> _Your instructions_:
Return the run of lines below that opens with the line containing "Image resolution: width=1024" and closes with the line containing "Viewport: 1803px width, 753px height.", keeping each one exact.

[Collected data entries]
···

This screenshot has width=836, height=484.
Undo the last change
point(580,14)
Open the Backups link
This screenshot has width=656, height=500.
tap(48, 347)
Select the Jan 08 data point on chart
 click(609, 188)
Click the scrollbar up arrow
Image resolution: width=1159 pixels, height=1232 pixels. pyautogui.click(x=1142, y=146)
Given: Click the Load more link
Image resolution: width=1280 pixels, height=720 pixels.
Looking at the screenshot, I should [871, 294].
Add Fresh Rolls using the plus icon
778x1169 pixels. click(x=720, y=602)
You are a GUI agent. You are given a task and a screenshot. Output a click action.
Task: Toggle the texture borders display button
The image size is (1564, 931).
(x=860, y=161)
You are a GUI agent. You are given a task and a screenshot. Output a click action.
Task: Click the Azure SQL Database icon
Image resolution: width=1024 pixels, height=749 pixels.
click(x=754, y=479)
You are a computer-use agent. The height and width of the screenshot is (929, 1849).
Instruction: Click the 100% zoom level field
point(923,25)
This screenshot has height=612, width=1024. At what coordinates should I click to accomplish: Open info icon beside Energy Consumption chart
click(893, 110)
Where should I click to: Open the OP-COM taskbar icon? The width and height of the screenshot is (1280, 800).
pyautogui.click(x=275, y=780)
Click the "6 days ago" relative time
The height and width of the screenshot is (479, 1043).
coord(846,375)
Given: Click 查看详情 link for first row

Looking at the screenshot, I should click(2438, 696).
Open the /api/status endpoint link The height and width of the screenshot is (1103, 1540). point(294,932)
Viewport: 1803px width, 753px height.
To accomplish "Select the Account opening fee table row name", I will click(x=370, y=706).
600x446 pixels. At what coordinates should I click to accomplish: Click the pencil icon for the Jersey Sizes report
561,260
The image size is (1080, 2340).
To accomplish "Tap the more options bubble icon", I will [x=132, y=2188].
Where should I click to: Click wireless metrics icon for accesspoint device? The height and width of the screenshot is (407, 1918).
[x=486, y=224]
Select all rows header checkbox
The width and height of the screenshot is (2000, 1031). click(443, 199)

···

> _Solution to this problem_:
Image resolution: width=1024 pixels, height=749 pixels.
click(x=754, y=479)
You are a computer-use agent. The height and width of the screenshot is (929, 1849).
Instruction: Click the 100% zoom level field
point(923,25)
This screenshot has height=612, width=1024. At what coordinates should I click to accomplish: Open info icon beside Energy Consumption chart
click(893, 110)
Where should I click to: Open the OP-COM taskbar icon? The width and height of the screenshot is (1280, 800).
pyautogui.click(x=275, y=780)
Click the "6 days ago" relative time
The height and width of the screenshot is (479, 1043).
coord(846,375)
Given: Click 查看详情 link for first row

Looking at the screenshot, I should click(2438, 696).
Open the /api/status endpoint link The height and width of the screenshot is (1103, 1540). point(294,932)
Viewport: 1803px width, 753px height.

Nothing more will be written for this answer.